- _Task objective_
Only the lines below from the one containing "You are a GUI" through the last line should be set down, exactly as written and with no pictures.

══════════

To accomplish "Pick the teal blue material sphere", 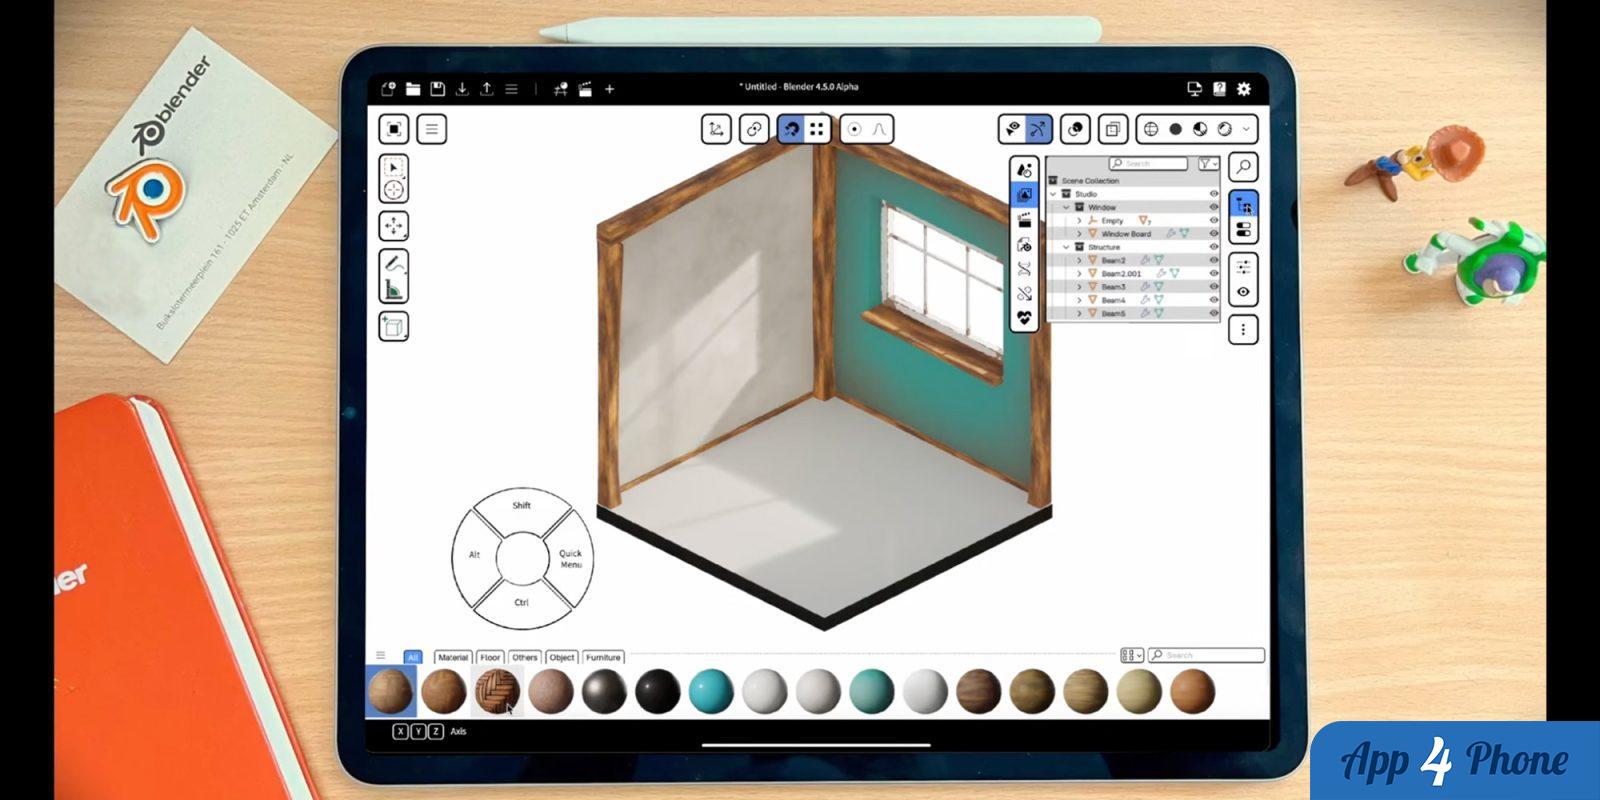I will [711, 691].
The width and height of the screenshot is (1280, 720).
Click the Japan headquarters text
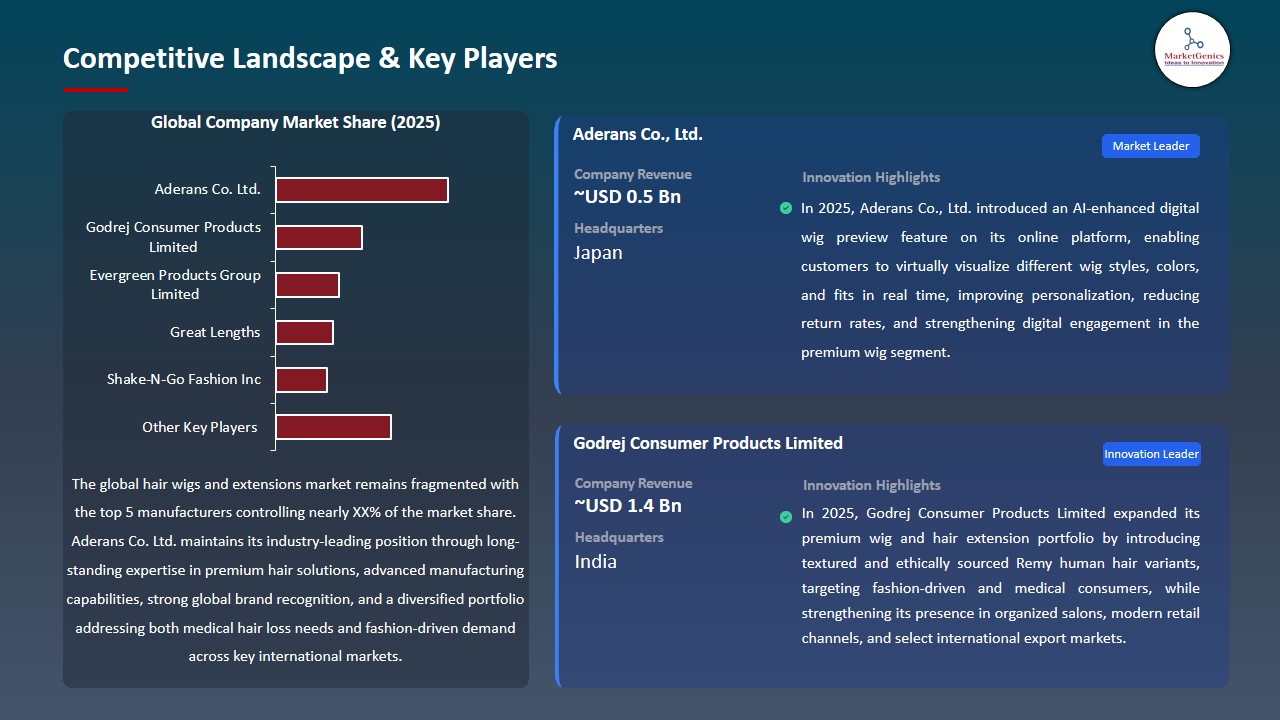[x=598, y=253]
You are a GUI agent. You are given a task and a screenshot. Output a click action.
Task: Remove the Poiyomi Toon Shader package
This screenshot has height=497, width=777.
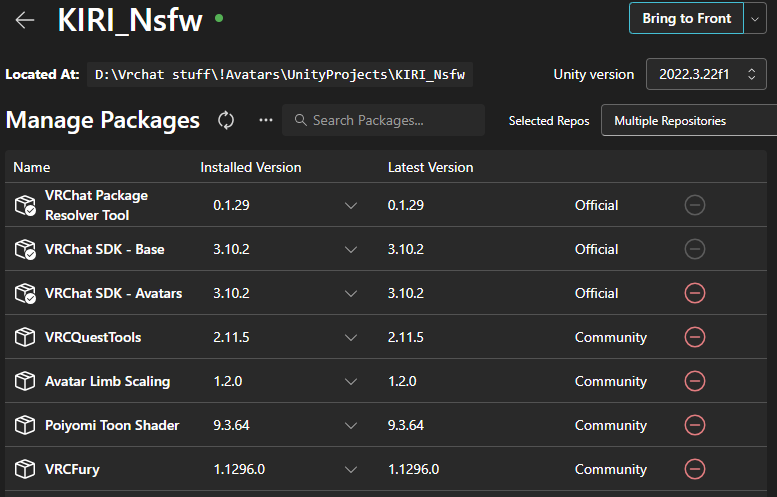click(x=694, y=425)
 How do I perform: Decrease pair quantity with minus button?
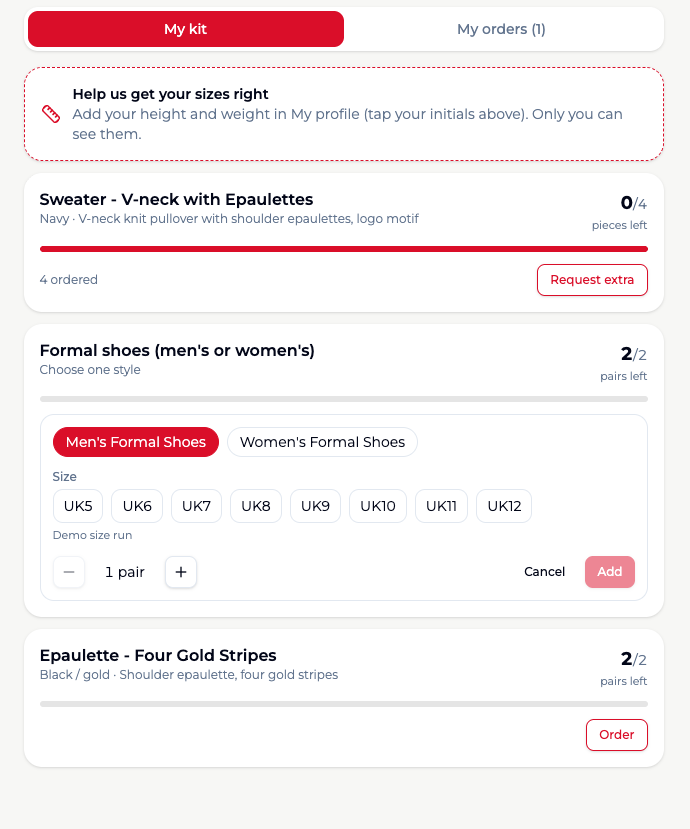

══════════

- _Your solution_
You are a GUI agent. You are given a task and a screenshot. Output a click action.
Task: Remove the Poiyomi Toon Shader package
This screenshot has height=497, width=777.
click(x=694, y=425)
 How do I perform: Decrease pair quantity with minus button?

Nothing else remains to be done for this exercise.